Not surprisingly, CP added that it is committed to this transaction, which would create a true coast-to-coast railway that enhances competition and generates significant shareholder value. The company has been very consistent in that message since this match went from rumor to reality not all that long ago.
On a December 8 conference call, CP CEO E. Hunter Harrison made his case for the rationale for making this type of acquisition.
“The rail industry came out of 2014 with a substantial amount of criticism about the lack of infrastructure and being able to handle traffic throughout North America,” he said. “We address those concerns very seriously and took a look at enhancing infrastructure and doing some things differently, and we found we were met with opposition from local communities with s NIMBY (“not in my back yard”) mentality, so as a common carrier we don’t have a choice about hauling these goods. At the same time people are opposing consolidations or merger actions, so the question becomes what do we do in the future and in the east and with additional growth if infrastructure cannot be added? As we went through those issues one of the things that quickly came up was potential consolidation.”
He explained CP could route any infrastructure and capacity east of the Mississippi River, with shareholders saying that with compelling operating and financial numbers perhaps CP should link up with an Eastern carrier, for example, and create even greater synergies to solve these issues, which led to its interest in NS, and try to engage with them and get into a dialogue with NS, which he said has no downside.
But NS has continued to return serve, in making its case for not accepting an offer, at least not yet.
And earlier this month it issued a white paper by two former STB chairmen who believe that the STB would not approve any voting trust structure because there is no basis to determine that it would be in the public interest.”
The white paper, which was written by former STB commissioners Francis Mulvey and Charles Nottingham noted that rail carriers cannot assume control of another carrier without prior STB approval.
“The STB’s approval process can last between 19 and 22 months,” they wrote. “Current STB regulations, adopted in 2001, set a high bar for approval of a proposed major merger and related voting trust based on an untested public interest standard. In our expert opinions, the STB is not likely to approve CP’s proposed voting trust or the CP+NS merger.”
The former STB chiefs added there is every reason to expect substantial opposition to the merger from various concerns, including other railroads, shippers, labor interests, and community and environmental groups, while also citing CP’s drivers for the deal that that STB could view “with a large grain of salt.

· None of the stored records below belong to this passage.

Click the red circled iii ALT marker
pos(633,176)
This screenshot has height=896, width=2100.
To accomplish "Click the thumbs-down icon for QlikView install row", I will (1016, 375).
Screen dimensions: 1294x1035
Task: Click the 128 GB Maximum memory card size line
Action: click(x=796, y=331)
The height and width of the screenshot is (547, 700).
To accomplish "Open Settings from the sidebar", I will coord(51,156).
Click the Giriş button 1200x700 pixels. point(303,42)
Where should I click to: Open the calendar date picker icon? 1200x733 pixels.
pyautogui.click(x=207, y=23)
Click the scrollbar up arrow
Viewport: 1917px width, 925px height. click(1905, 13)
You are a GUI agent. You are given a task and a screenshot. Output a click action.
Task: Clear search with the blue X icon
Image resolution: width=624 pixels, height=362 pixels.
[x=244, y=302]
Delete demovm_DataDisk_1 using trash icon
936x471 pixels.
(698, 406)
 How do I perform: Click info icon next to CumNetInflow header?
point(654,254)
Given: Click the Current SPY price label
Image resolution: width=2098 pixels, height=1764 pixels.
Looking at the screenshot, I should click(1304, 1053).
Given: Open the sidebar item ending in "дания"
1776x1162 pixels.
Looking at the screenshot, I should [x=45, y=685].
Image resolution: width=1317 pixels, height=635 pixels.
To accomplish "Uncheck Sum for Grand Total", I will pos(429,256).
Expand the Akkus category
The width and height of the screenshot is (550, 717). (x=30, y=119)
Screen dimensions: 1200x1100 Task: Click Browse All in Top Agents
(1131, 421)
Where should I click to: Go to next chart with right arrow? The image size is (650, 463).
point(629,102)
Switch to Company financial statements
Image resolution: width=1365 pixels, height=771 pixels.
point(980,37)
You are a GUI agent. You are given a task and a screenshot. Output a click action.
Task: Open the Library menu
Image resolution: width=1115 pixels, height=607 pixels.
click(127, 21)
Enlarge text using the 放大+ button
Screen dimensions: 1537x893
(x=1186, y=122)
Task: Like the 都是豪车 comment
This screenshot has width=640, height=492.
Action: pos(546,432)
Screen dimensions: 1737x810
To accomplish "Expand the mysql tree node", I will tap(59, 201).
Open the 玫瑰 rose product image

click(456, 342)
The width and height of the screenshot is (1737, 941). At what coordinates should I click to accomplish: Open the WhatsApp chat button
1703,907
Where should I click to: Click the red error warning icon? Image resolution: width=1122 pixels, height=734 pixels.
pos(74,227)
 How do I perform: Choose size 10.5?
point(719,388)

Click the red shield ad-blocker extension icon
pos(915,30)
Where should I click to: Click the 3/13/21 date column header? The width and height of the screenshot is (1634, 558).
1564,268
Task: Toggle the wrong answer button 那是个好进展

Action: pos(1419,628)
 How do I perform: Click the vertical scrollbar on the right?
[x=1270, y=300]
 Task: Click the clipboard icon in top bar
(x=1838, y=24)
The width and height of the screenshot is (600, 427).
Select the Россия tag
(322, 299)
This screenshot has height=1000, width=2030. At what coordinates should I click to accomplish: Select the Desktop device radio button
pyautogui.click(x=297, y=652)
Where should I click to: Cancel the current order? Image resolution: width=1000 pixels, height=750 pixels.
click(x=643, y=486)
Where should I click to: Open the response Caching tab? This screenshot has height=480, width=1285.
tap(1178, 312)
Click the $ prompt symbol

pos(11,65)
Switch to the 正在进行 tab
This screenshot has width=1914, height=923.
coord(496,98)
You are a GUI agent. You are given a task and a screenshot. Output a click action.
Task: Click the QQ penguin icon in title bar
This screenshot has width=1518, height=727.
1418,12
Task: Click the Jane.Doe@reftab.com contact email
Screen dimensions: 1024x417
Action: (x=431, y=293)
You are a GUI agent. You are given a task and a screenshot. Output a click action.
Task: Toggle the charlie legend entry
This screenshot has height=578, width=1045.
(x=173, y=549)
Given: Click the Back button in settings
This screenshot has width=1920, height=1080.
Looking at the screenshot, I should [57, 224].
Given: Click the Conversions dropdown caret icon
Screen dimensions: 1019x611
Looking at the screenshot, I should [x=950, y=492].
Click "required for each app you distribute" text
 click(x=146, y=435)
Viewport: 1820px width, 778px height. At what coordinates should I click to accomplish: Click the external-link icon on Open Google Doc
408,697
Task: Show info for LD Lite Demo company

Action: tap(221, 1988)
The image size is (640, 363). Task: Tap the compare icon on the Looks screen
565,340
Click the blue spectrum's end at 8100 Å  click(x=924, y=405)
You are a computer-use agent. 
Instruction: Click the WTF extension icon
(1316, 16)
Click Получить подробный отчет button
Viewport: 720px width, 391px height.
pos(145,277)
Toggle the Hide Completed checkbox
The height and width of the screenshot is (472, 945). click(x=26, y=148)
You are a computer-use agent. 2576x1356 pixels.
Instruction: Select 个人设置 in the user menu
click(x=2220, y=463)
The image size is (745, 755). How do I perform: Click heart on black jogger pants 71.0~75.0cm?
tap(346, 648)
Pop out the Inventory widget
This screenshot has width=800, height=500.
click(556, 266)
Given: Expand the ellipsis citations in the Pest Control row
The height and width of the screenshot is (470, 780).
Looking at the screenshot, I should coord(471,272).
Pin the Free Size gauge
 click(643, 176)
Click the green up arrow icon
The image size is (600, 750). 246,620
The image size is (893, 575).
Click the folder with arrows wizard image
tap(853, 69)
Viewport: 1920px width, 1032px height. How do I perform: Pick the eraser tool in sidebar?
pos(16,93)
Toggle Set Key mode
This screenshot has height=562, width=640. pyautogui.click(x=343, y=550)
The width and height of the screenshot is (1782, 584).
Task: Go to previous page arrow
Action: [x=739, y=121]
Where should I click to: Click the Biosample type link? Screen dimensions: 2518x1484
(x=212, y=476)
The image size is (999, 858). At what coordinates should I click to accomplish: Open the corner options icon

These drivers include: Chicago congestion, which based on publicly available data they said presents limited opportunities for CP and NS to reroute traffic away from Chicago; terminal access and bottleneck proposals, with CP proposing a voluntary and unilateral open access condition to show the merger would enhance competition, with the former STB chiefs noting open access would destroy value from reduced revenues and degrade service from increasing operating complexities and costs; and improved metrics, with CP claiming it can boost NS’s operating ratio, while improved metrics can be achieved without a merger as done by CP, coupled with the dramatic reductions in NS’s network and asset base that CP has proposed to improve NS’s metrics might not be in the public interest and could also disenfranchise shippers by eliminating key service products, and compromise CP/NS ability to withstand operational or service disruptions and impair ability to sustain future traffic growth.
Opposition to the deal was also apparent in a recent shipper survey by investment firm Cowen & Company, which found that 71 percent of surveyed shippers were not in favor of a CP-NS merger.
Given the back and forth nature of this ongoing match, it is hard to say just how many sets it goes. But one thing that is clear is that it is not ending anytime too soon. Both CP and NS are heavy hitters looking to make their final points stick. Which way that goes is still a ways off, it seems.